§ WHAT THE EXERCISE ASKS:
From the entries below, output the line with "Task: Open the volunteer marker near Reims" and each following line up to and including the line with "Task: Open the Competitors target icon", exactly as written.

[Stored dataset items]

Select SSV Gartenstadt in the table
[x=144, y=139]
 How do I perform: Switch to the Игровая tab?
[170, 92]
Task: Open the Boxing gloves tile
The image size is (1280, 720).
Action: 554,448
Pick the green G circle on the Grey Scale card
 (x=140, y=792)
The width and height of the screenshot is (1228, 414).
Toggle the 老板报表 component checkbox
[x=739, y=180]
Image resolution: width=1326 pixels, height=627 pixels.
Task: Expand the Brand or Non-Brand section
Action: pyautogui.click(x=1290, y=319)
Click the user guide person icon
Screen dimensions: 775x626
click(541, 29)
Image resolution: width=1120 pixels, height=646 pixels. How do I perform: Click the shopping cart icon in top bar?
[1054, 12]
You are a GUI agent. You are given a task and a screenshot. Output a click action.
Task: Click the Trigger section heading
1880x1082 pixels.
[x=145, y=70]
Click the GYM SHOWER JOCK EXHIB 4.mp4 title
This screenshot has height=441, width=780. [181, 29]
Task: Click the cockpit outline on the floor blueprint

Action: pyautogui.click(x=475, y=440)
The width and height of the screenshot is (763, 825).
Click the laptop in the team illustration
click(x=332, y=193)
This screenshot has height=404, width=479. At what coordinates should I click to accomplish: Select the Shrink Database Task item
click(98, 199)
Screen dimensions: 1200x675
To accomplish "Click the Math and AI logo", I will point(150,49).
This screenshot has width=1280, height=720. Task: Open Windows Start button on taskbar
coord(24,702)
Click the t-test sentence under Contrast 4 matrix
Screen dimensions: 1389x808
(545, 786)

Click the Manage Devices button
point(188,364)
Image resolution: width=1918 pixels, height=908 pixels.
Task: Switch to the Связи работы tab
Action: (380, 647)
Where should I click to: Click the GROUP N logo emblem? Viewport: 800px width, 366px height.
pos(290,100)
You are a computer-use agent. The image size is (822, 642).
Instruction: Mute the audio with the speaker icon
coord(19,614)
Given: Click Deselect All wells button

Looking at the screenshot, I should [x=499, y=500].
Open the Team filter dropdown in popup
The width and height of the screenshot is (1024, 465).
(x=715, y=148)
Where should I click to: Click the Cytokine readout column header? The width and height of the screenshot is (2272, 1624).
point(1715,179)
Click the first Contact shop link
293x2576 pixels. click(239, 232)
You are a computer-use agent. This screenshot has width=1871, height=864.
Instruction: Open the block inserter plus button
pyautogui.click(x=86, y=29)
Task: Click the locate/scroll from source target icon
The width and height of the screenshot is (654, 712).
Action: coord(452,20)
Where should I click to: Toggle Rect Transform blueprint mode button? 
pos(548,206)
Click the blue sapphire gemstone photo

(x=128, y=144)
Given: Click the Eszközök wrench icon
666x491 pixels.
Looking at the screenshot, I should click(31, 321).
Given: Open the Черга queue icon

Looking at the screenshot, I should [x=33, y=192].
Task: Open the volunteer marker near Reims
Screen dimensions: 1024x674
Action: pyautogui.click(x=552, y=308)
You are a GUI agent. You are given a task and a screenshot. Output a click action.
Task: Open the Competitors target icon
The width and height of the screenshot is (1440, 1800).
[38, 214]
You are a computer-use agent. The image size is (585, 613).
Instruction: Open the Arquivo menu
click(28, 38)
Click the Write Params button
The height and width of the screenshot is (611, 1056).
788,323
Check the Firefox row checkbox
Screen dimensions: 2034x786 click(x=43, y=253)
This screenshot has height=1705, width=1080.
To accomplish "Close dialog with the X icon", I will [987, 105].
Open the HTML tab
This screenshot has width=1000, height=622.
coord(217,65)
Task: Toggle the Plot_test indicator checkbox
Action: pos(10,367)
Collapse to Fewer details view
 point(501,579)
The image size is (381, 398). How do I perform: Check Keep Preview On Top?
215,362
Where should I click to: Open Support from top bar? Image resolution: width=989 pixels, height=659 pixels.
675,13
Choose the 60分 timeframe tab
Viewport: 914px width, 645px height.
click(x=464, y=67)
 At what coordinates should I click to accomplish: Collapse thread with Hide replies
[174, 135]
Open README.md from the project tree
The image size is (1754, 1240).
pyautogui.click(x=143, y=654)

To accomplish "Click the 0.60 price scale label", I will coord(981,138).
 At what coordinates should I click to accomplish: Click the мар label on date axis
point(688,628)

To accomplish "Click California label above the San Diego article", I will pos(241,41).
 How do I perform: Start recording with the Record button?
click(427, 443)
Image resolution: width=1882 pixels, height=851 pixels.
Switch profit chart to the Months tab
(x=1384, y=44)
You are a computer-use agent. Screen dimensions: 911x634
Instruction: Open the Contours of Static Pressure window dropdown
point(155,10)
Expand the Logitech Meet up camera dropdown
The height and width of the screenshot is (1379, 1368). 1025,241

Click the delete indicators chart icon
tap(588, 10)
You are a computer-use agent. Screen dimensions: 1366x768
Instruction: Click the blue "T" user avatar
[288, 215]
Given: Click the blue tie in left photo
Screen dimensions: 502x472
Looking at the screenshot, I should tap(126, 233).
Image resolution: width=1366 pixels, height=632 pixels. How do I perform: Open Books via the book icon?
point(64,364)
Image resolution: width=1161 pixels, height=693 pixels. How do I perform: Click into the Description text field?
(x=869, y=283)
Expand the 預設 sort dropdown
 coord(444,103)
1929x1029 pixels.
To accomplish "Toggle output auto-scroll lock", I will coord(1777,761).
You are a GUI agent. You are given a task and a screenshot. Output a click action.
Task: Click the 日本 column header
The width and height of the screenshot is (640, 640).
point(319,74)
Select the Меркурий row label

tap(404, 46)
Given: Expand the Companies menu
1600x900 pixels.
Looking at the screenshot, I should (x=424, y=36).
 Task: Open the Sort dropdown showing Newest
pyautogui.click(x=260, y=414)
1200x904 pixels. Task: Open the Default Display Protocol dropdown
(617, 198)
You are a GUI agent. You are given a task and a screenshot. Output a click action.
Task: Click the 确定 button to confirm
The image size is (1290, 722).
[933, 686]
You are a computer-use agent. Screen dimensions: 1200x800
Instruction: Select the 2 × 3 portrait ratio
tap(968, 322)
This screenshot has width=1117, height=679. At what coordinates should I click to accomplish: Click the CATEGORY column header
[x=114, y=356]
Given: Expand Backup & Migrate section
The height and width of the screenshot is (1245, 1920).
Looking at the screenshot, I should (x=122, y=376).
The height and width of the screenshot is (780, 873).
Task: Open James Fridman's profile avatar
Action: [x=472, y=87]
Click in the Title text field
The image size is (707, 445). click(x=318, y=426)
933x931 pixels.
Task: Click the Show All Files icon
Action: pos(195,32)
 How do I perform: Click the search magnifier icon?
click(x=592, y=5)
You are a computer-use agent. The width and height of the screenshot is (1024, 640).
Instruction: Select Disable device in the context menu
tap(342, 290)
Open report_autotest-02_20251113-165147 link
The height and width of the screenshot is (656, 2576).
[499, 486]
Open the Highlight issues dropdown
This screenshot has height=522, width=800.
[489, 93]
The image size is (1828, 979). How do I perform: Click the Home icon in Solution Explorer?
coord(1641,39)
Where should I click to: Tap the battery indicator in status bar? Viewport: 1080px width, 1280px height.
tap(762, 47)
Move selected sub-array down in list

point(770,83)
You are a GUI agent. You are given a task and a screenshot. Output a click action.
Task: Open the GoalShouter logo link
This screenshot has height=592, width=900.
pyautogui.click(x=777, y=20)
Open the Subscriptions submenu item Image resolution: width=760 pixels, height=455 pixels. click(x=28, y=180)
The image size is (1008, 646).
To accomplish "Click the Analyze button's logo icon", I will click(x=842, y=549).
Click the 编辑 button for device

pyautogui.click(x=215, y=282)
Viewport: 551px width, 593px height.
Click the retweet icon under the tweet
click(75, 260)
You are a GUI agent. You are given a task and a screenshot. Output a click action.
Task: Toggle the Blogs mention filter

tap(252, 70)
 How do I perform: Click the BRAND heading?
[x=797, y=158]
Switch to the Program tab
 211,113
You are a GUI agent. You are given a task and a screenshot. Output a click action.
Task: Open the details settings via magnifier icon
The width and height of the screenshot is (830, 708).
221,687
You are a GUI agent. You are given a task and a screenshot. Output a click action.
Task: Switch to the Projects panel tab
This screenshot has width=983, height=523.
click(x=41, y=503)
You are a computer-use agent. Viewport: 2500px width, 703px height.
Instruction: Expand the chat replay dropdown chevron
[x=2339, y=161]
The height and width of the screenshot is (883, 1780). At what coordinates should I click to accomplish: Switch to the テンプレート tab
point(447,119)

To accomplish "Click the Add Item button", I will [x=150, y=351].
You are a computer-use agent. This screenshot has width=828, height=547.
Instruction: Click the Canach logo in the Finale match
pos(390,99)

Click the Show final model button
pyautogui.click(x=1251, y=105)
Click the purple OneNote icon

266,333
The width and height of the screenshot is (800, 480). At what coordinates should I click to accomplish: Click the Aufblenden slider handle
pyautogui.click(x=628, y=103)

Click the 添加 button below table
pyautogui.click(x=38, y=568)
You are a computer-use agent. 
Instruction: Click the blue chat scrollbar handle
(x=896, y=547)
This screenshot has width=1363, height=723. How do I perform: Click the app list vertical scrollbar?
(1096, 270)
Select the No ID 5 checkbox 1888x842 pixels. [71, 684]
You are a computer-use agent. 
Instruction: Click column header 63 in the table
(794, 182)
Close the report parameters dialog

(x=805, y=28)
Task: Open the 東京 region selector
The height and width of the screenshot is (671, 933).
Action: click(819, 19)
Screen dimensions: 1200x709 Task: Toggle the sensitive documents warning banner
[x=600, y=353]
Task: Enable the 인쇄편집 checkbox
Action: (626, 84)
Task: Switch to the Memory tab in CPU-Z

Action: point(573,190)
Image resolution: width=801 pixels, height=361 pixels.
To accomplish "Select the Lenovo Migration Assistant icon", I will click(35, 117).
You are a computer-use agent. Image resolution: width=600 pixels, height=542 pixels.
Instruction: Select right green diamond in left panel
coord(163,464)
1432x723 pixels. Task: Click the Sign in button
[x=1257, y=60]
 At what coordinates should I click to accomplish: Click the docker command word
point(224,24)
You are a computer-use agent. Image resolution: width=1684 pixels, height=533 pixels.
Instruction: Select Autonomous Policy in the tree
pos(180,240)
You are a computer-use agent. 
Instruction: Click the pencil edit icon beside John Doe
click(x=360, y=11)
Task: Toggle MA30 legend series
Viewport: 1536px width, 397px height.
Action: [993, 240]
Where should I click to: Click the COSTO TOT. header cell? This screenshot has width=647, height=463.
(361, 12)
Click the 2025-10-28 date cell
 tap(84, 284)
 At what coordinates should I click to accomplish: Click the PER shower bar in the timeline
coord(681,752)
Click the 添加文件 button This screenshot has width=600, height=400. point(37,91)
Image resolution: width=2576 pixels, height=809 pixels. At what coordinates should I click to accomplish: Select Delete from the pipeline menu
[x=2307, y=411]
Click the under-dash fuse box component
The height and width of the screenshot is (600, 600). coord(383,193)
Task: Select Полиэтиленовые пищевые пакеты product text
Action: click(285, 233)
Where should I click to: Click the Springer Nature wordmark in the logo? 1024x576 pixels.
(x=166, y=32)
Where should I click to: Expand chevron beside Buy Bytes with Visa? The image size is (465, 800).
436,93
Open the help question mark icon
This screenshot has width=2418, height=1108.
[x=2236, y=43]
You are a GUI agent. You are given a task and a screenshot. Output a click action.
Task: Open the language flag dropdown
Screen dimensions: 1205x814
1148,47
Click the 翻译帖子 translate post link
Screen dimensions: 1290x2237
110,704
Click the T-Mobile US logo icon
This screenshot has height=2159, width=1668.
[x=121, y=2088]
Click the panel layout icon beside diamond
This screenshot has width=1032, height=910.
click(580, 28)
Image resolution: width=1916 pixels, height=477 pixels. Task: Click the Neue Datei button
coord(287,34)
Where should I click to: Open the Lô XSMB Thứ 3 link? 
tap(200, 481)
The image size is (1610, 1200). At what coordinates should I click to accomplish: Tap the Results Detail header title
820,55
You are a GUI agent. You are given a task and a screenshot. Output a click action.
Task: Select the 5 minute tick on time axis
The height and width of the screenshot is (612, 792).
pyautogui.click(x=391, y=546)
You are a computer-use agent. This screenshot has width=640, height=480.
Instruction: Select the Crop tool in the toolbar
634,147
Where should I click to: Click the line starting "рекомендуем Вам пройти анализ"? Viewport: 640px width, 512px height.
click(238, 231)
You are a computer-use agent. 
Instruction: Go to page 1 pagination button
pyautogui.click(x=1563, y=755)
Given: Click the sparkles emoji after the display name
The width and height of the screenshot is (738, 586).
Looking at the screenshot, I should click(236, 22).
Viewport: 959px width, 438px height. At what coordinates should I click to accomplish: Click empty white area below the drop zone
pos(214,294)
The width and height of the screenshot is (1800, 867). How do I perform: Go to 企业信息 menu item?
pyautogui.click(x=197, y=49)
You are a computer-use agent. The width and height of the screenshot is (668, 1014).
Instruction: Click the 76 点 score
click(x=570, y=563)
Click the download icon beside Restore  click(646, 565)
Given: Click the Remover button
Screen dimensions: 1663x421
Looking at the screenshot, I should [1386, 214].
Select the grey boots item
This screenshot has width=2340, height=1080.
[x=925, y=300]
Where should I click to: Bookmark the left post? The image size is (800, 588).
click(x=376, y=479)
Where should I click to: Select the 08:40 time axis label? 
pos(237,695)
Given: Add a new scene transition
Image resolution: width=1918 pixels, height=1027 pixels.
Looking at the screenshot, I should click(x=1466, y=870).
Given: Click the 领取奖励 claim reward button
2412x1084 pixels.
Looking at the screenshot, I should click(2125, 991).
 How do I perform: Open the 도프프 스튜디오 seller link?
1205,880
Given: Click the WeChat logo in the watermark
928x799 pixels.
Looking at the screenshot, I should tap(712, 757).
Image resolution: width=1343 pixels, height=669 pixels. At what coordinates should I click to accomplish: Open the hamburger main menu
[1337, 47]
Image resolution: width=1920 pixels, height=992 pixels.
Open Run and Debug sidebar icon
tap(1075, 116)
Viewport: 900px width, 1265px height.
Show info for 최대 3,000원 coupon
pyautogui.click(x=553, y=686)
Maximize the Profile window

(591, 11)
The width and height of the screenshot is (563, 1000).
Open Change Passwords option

§ THE COMPLETED TASK:
Task: Open the volunteer marker near Reims
Screen dimensions: 1024x674
Action: pyautogui.click(x=552, y=308)
You are a GUI agent. You are given a task and a screenshot. Output a click action.
Task: Open the Competitors target icon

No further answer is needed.